A meteorite striking the Earth during the Ordovician produced a five kilometre wide crater which was flooded by the sea to produce a shallow marine environment. Its size, combined with a series of walking and swimming limbs and a pair of spiked claws would have made it a fearsome predator in the ecosystem. The name itself is derived from a type of Ancient Greek galley ship, the penteconter.

A range of specimens of different sizes even yielded insight into its growth and development; large individuals would have hunted prey directly whilst juveniles would have sifted through sediment at the bottom of the crater sea.

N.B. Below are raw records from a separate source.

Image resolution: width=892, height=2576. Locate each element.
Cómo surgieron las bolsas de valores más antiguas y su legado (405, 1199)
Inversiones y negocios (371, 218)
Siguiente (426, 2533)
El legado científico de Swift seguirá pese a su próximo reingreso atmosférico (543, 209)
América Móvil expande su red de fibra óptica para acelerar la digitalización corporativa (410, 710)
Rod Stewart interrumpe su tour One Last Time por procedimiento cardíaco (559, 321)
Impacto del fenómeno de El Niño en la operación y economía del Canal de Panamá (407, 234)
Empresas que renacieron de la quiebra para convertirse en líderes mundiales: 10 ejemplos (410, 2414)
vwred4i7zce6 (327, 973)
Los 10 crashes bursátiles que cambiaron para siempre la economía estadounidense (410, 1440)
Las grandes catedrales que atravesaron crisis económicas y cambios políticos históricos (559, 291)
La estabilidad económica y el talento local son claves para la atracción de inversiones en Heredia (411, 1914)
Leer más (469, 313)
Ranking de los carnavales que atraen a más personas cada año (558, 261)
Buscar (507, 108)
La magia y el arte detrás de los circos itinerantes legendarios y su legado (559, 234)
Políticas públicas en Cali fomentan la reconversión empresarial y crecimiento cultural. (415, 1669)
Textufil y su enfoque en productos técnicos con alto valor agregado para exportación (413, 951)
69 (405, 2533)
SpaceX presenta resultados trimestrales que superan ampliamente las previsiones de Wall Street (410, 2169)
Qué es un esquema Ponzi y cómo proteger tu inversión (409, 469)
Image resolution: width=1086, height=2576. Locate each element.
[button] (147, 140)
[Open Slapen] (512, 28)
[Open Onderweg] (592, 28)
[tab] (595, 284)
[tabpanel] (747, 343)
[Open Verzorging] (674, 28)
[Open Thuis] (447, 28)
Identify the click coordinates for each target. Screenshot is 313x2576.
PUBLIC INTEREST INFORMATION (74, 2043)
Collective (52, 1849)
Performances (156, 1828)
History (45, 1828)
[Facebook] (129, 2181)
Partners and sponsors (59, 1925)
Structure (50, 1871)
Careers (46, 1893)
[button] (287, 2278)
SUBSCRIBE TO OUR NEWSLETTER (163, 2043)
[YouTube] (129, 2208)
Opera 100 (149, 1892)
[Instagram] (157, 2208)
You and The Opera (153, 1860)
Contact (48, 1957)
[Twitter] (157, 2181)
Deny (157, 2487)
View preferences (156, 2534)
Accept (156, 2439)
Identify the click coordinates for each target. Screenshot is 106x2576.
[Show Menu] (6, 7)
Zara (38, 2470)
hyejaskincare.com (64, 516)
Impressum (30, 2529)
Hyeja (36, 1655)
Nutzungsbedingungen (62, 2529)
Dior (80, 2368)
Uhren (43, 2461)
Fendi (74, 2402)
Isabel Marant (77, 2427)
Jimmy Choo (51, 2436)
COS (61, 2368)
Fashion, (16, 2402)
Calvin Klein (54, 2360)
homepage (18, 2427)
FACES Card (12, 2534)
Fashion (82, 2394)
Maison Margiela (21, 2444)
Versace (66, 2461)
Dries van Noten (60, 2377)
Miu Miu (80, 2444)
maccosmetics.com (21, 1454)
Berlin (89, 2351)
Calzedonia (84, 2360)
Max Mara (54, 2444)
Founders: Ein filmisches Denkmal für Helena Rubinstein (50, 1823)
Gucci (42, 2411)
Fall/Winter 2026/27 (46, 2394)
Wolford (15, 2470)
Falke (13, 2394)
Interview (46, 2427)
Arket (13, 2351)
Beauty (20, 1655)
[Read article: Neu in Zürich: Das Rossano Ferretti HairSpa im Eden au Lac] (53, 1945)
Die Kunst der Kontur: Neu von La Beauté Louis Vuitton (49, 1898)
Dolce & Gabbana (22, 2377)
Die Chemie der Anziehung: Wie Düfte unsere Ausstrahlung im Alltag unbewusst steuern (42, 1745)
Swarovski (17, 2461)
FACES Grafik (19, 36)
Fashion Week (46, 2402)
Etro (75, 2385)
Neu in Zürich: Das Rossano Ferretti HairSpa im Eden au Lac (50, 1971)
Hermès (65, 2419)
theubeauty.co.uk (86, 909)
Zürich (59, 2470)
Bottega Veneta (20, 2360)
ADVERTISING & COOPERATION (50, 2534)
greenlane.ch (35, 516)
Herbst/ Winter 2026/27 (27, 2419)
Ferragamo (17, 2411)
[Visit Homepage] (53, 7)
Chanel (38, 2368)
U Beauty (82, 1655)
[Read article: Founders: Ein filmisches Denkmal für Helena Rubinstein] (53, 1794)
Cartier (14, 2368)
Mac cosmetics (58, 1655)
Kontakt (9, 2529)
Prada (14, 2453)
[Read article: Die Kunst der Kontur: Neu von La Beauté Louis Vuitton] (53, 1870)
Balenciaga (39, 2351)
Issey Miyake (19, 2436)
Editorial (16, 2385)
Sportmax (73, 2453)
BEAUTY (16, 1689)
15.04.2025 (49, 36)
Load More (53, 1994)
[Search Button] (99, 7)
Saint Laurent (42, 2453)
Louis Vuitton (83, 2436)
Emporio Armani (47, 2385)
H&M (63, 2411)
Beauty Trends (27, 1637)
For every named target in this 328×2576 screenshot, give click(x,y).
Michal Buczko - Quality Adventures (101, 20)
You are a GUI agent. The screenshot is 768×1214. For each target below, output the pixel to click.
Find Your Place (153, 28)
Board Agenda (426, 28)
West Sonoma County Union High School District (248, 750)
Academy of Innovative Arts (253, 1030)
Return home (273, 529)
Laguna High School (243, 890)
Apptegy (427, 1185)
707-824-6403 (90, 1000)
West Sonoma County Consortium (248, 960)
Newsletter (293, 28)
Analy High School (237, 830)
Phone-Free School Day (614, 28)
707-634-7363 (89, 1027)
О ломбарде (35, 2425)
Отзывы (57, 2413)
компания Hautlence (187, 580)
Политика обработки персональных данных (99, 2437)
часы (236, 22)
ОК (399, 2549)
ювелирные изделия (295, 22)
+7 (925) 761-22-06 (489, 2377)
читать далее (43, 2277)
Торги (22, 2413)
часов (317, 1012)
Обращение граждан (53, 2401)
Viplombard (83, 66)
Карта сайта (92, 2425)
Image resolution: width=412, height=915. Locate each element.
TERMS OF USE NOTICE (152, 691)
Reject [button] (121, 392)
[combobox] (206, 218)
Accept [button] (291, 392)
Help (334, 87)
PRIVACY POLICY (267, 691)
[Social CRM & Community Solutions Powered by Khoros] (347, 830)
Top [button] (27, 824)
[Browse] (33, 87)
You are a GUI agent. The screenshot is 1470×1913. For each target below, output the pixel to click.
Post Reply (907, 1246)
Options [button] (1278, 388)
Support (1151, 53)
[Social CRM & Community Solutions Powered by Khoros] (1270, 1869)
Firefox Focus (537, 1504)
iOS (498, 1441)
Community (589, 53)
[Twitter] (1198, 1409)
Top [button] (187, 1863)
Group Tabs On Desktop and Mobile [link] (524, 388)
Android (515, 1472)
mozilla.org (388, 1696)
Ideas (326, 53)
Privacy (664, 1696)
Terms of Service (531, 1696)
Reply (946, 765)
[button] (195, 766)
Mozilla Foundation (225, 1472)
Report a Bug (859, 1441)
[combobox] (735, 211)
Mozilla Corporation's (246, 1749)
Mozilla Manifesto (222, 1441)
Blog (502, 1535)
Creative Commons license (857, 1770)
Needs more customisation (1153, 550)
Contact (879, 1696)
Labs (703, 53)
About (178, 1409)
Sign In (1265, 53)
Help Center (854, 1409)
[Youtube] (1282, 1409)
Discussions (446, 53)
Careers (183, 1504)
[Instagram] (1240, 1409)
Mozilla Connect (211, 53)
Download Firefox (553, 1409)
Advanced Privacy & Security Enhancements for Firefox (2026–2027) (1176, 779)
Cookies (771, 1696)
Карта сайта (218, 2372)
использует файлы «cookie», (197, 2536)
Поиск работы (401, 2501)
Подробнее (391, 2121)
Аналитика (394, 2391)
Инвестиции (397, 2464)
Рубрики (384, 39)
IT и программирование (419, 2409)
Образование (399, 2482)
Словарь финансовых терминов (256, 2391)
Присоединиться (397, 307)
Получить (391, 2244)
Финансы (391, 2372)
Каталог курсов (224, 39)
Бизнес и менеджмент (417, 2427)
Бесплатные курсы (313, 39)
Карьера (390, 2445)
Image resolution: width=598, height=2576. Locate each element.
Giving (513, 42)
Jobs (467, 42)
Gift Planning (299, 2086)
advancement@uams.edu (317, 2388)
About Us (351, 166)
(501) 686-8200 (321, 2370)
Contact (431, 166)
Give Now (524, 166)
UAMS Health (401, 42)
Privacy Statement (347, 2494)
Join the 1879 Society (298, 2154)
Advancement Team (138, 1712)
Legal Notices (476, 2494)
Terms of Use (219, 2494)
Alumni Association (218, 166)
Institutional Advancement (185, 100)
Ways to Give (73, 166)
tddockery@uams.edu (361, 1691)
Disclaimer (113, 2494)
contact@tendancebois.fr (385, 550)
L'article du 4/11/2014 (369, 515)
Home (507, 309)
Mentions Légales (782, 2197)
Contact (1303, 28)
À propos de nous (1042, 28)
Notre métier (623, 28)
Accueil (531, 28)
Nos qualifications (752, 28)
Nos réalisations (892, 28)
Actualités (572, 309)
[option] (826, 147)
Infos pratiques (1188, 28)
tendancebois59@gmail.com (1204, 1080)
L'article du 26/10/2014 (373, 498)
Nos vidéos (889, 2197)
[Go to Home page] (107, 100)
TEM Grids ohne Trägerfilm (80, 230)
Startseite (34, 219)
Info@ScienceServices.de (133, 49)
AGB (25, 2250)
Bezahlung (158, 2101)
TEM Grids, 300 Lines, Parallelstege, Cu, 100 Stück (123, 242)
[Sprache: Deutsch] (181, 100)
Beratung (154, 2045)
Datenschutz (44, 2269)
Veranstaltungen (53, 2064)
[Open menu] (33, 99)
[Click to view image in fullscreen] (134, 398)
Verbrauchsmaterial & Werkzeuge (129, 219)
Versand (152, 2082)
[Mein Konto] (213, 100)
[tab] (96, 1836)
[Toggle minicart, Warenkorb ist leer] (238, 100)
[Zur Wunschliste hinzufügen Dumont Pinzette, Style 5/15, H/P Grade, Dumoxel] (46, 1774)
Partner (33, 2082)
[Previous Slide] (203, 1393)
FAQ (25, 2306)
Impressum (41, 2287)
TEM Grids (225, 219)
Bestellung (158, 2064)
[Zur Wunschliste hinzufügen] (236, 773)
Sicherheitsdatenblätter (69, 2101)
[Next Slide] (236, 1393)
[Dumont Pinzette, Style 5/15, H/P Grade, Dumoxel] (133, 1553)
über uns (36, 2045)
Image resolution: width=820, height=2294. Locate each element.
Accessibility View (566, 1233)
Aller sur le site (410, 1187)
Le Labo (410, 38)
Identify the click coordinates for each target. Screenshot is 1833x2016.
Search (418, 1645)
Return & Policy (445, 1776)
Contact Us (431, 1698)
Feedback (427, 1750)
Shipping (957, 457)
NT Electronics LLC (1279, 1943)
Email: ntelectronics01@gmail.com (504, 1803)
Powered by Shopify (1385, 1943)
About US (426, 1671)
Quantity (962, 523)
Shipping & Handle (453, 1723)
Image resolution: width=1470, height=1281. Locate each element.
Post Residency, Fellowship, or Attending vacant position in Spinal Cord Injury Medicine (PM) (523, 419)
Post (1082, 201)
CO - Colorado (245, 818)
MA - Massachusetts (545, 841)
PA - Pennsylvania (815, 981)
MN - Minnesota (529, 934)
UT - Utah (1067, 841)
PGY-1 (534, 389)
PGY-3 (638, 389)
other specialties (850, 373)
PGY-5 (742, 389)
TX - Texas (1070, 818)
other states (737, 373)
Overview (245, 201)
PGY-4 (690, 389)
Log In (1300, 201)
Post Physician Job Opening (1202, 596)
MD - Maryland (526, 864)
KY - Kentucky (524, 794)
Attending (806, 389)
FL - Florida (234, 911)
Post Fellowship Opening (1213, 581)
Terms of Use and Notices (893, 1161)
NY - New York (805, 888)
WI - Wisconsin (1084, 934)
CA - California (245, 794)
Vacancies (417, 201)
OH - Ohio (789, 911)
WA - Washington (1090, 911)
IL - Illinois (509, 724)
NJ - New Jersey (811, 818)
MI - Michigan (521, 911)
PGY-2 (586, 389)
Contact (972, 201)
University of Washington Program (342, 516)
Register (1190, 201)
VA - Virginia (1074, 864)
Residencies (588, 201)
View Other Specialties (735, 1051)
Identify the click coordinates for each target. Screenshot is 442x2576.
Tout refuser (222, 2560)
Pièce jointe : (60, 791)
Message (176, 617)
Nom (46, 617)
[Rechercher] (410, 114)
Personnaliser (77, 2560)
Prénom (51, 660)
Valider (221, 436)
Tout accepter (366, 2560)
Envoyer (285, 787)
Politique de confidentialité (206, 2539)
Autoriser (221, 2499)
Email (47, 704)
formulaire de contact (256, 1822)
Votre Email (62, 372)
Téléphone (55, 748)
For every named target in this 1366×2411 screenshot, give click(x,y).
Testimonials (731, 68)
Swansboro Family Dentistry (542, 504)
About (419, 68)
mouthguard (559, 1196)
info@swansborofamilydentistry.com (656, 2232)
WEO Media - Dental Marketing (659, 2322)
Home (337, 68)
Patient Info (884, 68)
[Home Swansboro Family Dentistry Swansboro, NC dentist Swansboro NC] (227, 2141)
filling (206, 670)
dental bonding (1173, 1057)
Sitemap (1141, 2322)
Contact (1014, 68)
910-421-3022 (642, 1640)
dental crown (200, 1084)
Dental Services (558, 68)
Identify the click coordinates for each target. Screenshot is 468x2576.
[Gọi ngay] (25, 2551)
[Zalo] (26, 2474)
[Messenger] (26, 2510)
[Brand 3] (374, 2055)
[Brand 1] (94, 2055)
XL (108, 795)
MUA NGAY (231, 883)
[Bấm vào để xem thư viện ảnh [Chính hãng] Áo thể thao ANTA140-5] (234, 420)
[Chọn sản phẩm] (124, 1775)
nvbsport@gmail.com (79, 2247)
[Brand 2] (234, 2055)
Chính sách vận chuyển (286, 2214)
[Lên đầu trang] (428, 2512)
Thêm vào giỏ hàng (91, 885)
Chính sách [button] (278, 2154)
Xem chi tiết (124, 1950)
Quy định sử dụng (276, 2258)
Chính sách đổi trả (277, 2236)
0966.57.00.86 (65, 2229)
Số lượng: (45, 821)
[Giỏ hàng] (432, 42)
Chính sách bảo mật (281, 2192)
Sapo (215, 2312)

Its age and size are important because they suggest that the evolutionary history of eurypterids may extend further back in time still, establishing a great antiquity for their future success. As the Palaeozoic progressed, placoderms took the eurypterids' place as top predators in the oceans. The eurypterids persisted at the top of food chains in freshwater environments which they had colonised tens of millions of years previously, but gradually they were ecologically marginalised. Like so many groups of Palaeozoic organisms they did not survive through the Permian extinction 250 million years ago - a diverse and successful lineage wiped from the oceans.